“Estatura media, anteojos ópticos, moreno, y generalmente vestido de civil. No se le veía mucho de uniforme”.
Esta
es parte de la definición que al interior del Ejército algunos de sus
funcionarios -activos y en retiro- hacen del coronel (R) Jorge Cortés
Díaz, exjefe de Finanzas de la Comandancia en Jefe durante los periodos
del general (R) Oscar Izurieta Ferrer y Juan Miguel Fuente-Alba.
El
exoficial hoy está en la mira de la investigación que lleva la ministra
en visita Romy Rutherford, por ser quien habría repartido los gastos
reservados entre excomadantes en jefe y oficiales activos.
En
reportaje de La Tercera, se informó que su nombre fue conocido
públicamente luego de que la magistrada procesara al general (R)

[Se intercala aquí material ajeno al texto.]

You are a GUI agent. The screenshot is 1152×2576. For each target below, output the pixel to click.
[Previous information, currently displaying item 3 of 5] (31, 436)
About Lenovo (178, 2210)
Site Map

Fuente-Alba por la malversación de casi $ 3.500 millones desde las arcas
del Ejército, a través del uso de gastos reservados.
Según
declaró Fuente-Alba, y así consta en el procesamiento judicial, estos
dineros habrían sido utilizados en la mantención de su casa, pago a
mayordomos, conductores y efectivos de seguridad.
Además,
reconoció que en el Ejército se habría pagado una mensualidad a los
excomandantes en jefe de la institución, por montos que fueron desde $
400 mil hasta los $ 800 mil.
También,
en el encausamiento, se da cuenta del pago de una especie de
sobresueldo a su círculo más cercano, como asesores y al secretario
general de la institución uniformada.
Estos
dineros habrían sido pagados en efectivo, a través de sobres, y el
propio Fuente-Alba dijo recibir una mensualidad luego de pasar a retiro,
cuando el comandante en jefe era el general (R) Humberto Oviedo.
¿Cómo
funcionaba ese sistema? El propio Fuente-Alba sostuvo que quien estaba a
cargo de la repartición del dinero era Jorge Cortés Díaz.
“Esos
recursos provenían de gastos reservados y, por lo tanto, era Jorge
Cortés el encargado de obtenerlo de la Dirección de Finanzas del
Ejército (DIFE) de la época, a cargo del general (Jozo) Santic, y
entregarlos al respectivo general”, señala el procesamiento.
Según
antecedentes del caso, informados por La Tercera, Cortés Díaz trabajó
durante 13 años en la Dirección de Finanzas de la Comandancia en Jefe
del Ejército, que es una unidad militar.
Se
le recuerda en la institución como una persona sigilosa, de bajo
perfil, y que la mayor parte de las veces que movía dinero lo hacía
vestido de civil.
De
acuerdo a la declaración de uno de sus subalternos, la que se reproduce
en la declaración del coronel Sergio Vásquez Undurraga (procesado por
la arista viajes), Cortés, además de entregar el dinero a los
excomandantes, “veía personalmente las cosas del general (Fuente-Alba) y
trabajaba con las agencias Latrach, Turavión y Tupper. Los reembolsos
los veía directamente el coronel Cortés”.
En
tanto, Fuente-Alba, según el procesamiento de la ministra Rutherford,
afirmó que los dineros de los viajes a que hizo mención, salían de
gastos reservados, y que “de eso se encargaba Jorge Cortés.
Él
le preguntaba si, efectivamente, iba a mantener los mismos criterios
anteriores, que había adoptado el general Izurieta Ferrer, confirmándole
que sí”.
La
reconstrucción de la historia de Cortés en el Ejército no cuenta con
información pública. No hay registros de él en la página institucional,
ni en Transparencia, pero según relatan altas fuentes del Ejército,
“contó todo”.
El
coronel Cortés ya declaró ante la ministra Romy Rutherford, pero su
testimonio se encuentra bajo estricta reserva, en un cuaderno secreto
que maneja la justicia militar.
Quienes
dicen haberse encontrado con él señalaron que fue una especie de
“Garganta profunda” (en alusión al informante del caso Watergate), y que
habría contado todo sobre cómo funcionaba el reparto de dineros y
sobresueldos en el Ejército, no solo en el período de Fuente-Alba, sino
que de más jefaturas.
Otro
que entregó luces de cómo se movía el también descrito como “brazo
operativo” de Fuente-Alba, fue el coronel Clovis Montero, procesado por
el fraude a través de la Ley Reservada del Cobre.
“El coronel Cortés concurría frecuentemente a la oficina
del general Santic a solicitarle la entrega de dinero con cargo a los
fondos reservados, que era dinero que manejaba el general Santic en
efectivo en su caja fuerte de la oficina”, dijo en su declaración.